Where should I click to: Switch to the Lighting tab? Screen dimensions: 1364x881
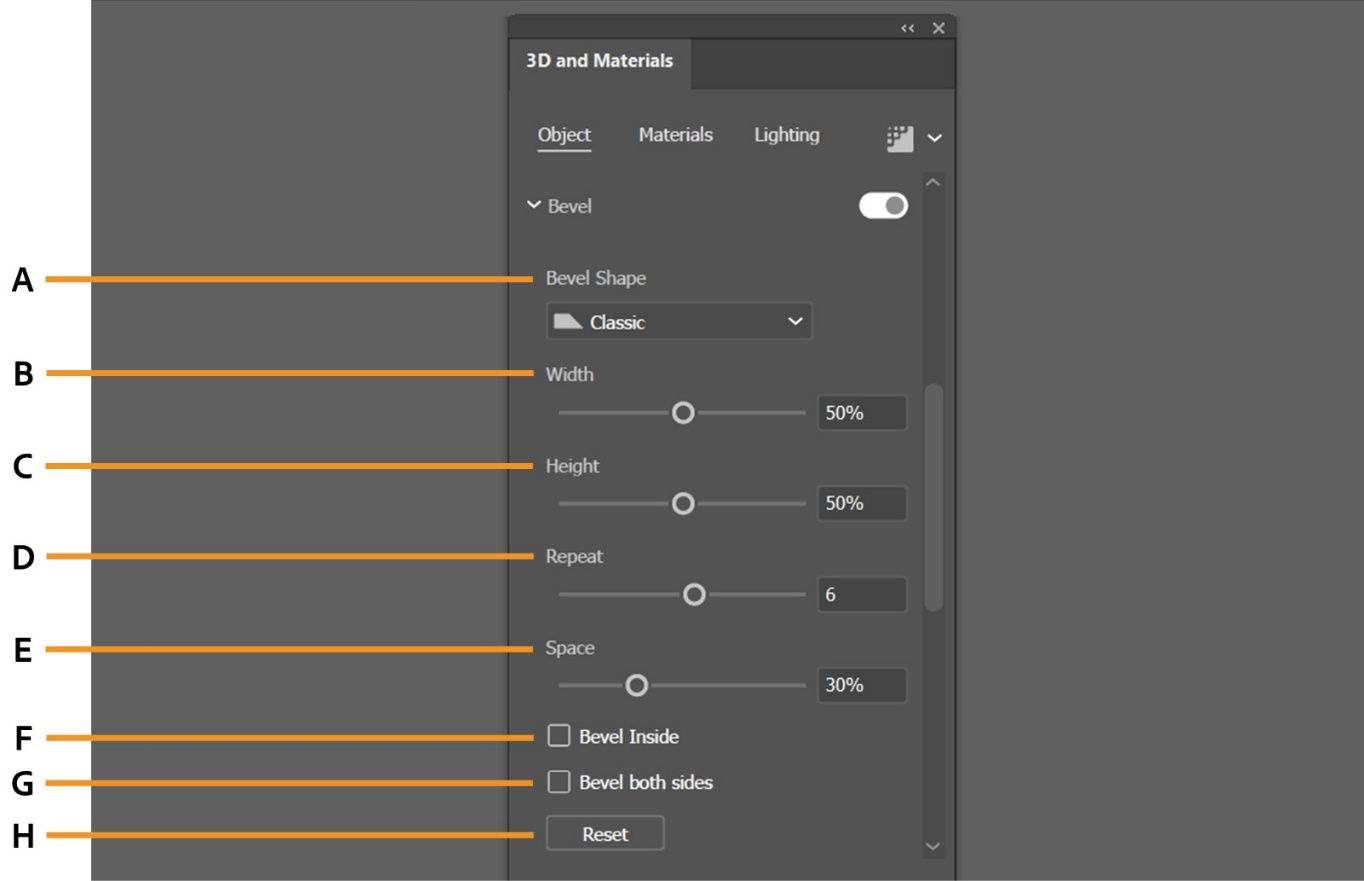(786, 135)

==============================

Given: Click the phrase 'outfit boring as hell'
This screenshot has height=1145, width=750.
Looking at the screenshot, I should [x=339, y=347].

==============================

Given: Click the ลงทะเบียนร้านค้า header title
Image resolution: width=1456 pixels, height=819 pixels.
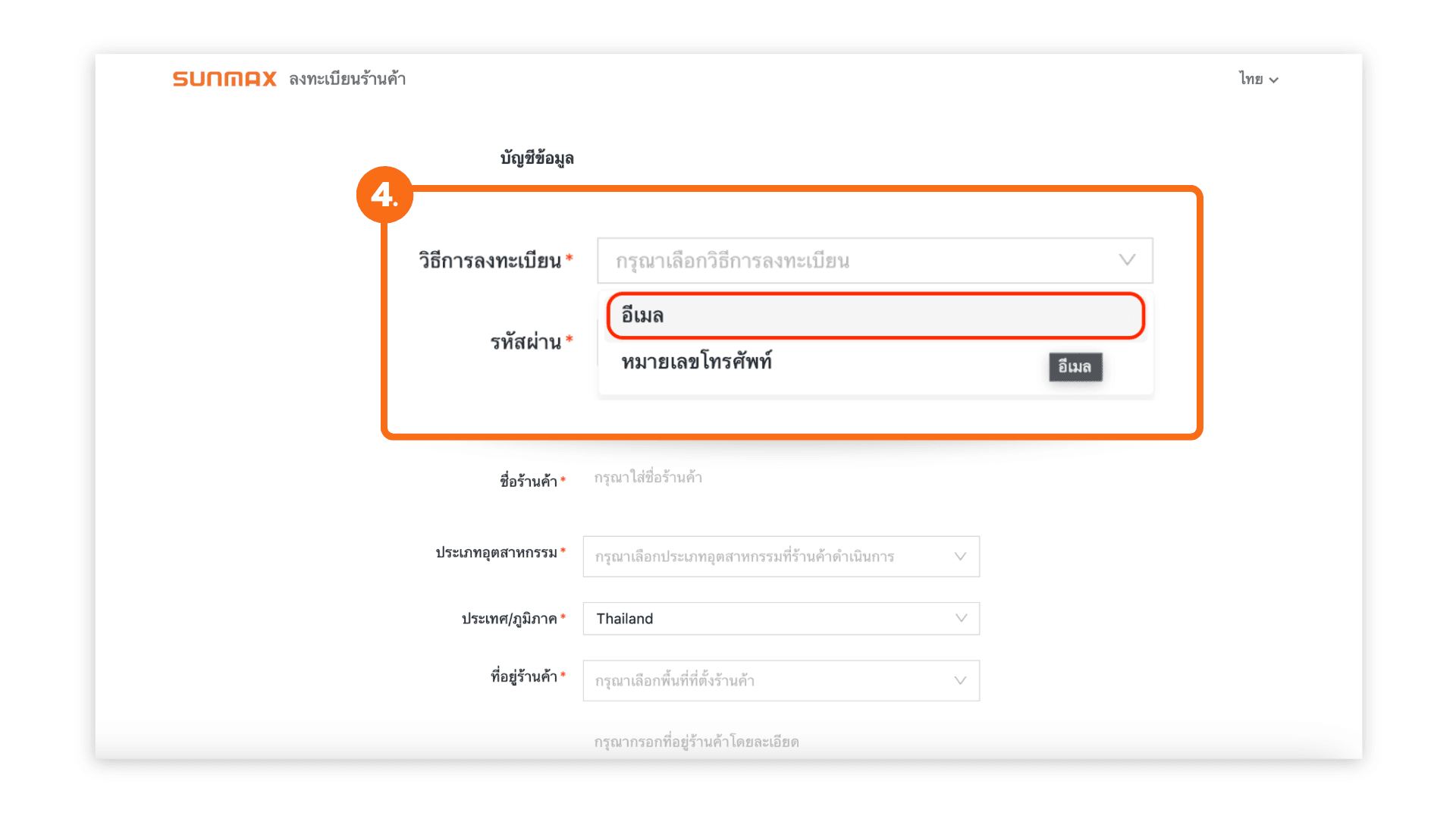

==============================

Pull out all lines of the data with the string "Given".

Given: Click the phrase 'outfit boring as hell'
Given: Click the ลงทะเบียนร้านค้า header title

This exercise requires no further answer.